The acquisition marks a raising of the stakes in a battle to deliver cashierless store technology and reshape the future of the retail store. Standard Cognition opened its first cashierless store in September in downtown San Francisco as a proof of concept that would allow it to test its technology as well as attract potential retailer clients. At the time of the store opening, a Standard Cognition spokesperson reported that the company had signed several undisclosed retailers as customers.
“The team [at Explorer.ai] is highly experienced and already works well together — having them in place gives our engineering team a big edge and a running start toward applying their state-of-the-art computer vision and mapping skill sets in autonomous vehicles (AV) to retail," said Jordan Fisher, co-founder, and CEO of Standard Cognition, in the press release. "We believe mapping is a critical ingredient to autonomous checkout.

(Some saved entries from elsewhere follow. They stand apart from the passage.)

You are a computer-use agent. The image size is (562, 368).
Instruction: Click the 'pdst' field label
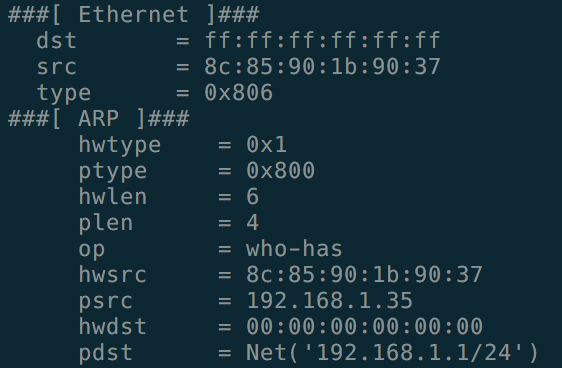pyautogui.click(x=105, y=353)
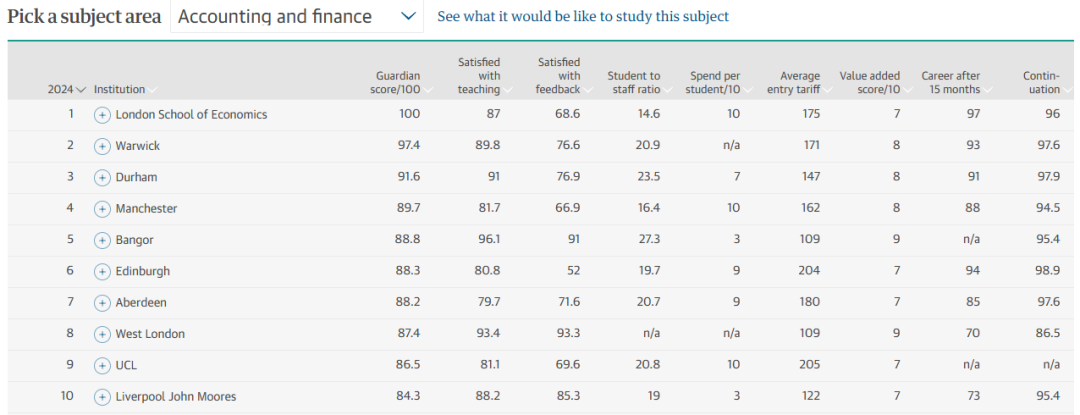Expand details for Durham
This screenshot has width=1080, height=415.
tap(102, 178)
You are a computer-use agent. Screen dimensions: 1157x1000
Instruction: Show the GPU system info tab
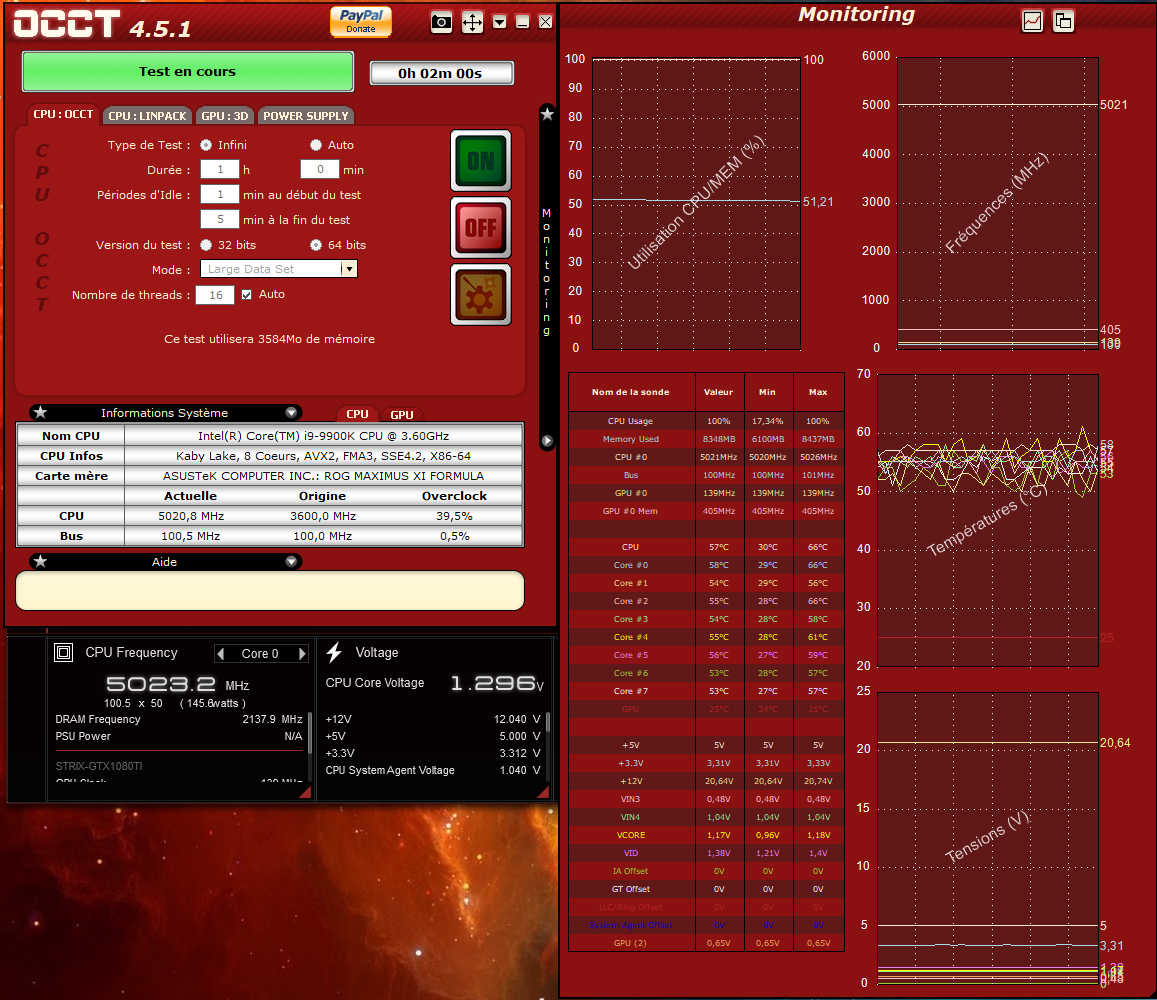(402, 415)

The Explorer team has a strong record of tackling these problems together, and we're confident that this will allow us to make rapid progress at Standard."
In November, Standard Cognition raised $40 million in a Series A funding round that included investors such as venture capital firms CRV and Y Combinator, the latter being the famed startup accelerator that invested in Stripe, WePay, Coinbase and Airbnb. According to Crunchbase, a website that tracks investments made in private tech companies, Standard Cognition has raised $50.6 million in four rounds of funding since it first began raising capital in 2017.
Amazon, a major cashierless store proponent, first launched its cashierless store, called Amazon Go, in 2016 near its Seattle headquarters. Since then Amazon has opened or prepared to open about a half dozen Go stores in Seattle, Chicago, New York and San Francisco. A major challenge to Amazon’s cashierless store is size, as most stores are around 2,500 square feet, which is roughly the footprint of a convenience store. According to a report in Recode, the Amazon’s Go cashierless store could generate more than $4 billion in revenue in 2021 if it carries out reported plans to open up 3,000 new stores by that time.
In addition to Amazon and Standard Cognition, there are multiple ongoing efforts by tech firms and retailers to jettison cashiers in an effort to reshape the consumer shopping experience. The newly merged grocery store and pharmacy chains, Albertson’s and Rite Aid, unveiled plans for cashierless checkout system. Walmart and Microsoft are also reportedly working on a cashierless store format. Finally, there are additional startups such as Trigo Vision and Molton, who are working on the technology with the hopes of selling their systems to grocery stores and retailers.
The cashierless store concept is not limited to the U.S., as there are examples in the U.K., France and China where the concept has resonated with both retailers and consumers.
French grocer Casino launched its cashierless store in Paris in a preemptive bid against possible Amazon Go stores launching in France. In China, retailer BingoBox has opened 300 stores in 30 Chinese cities since 2016. BingoBox positions the stores, which first launched in 2016, as a combination of a convenience store and a vending machine.